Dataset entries

.....

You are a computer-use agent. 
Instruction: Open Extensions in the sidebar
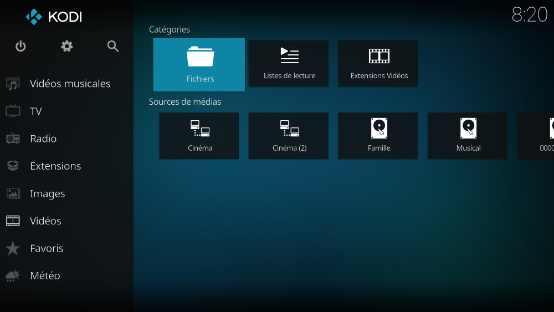click(55, 166)
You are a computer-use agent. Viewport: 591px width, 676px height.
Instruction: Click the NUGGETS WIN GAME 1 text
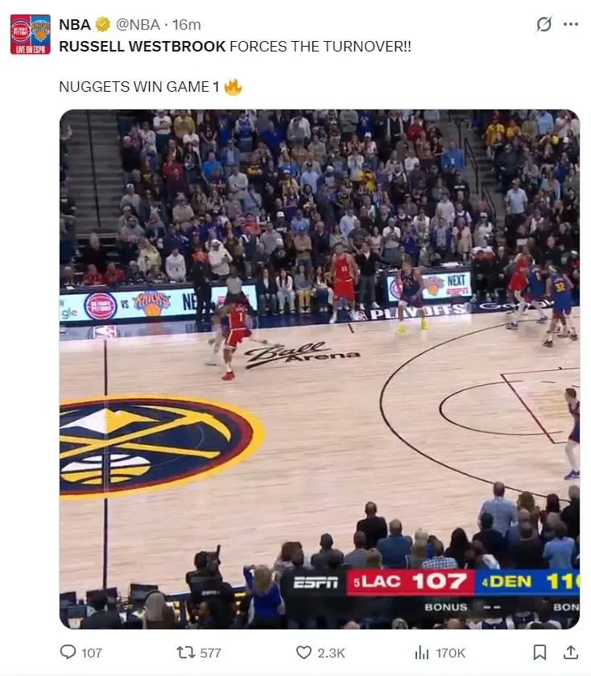(x=139, y=87)
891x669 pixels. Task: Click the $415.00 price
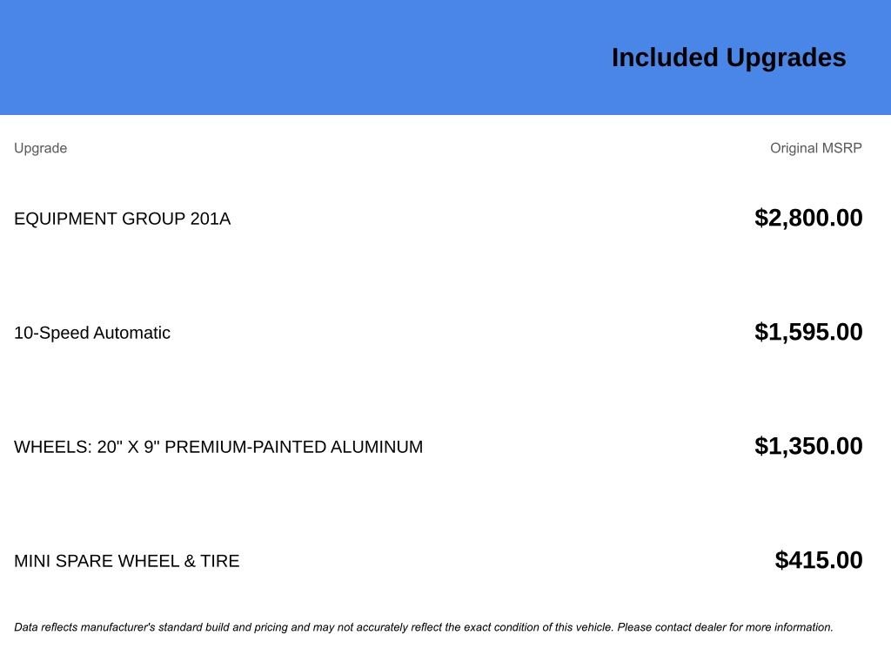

.....

▸ EXERCISE DIRECTIONS:
Leave the pictures out and reproduce every record above exactly.

▸ OUTPUT BELOW:
You are a computer-use agent. 
Instruction: Open Extensions in the sidebar
click(55, 166)
You are a computer-use agent. Viewport: 591px width, 676px height.
Instruction: Click the NUGGETS WIN GAME 1 text
(x=139, y=87)
891x669 pixels. Task: Click the $415.00 price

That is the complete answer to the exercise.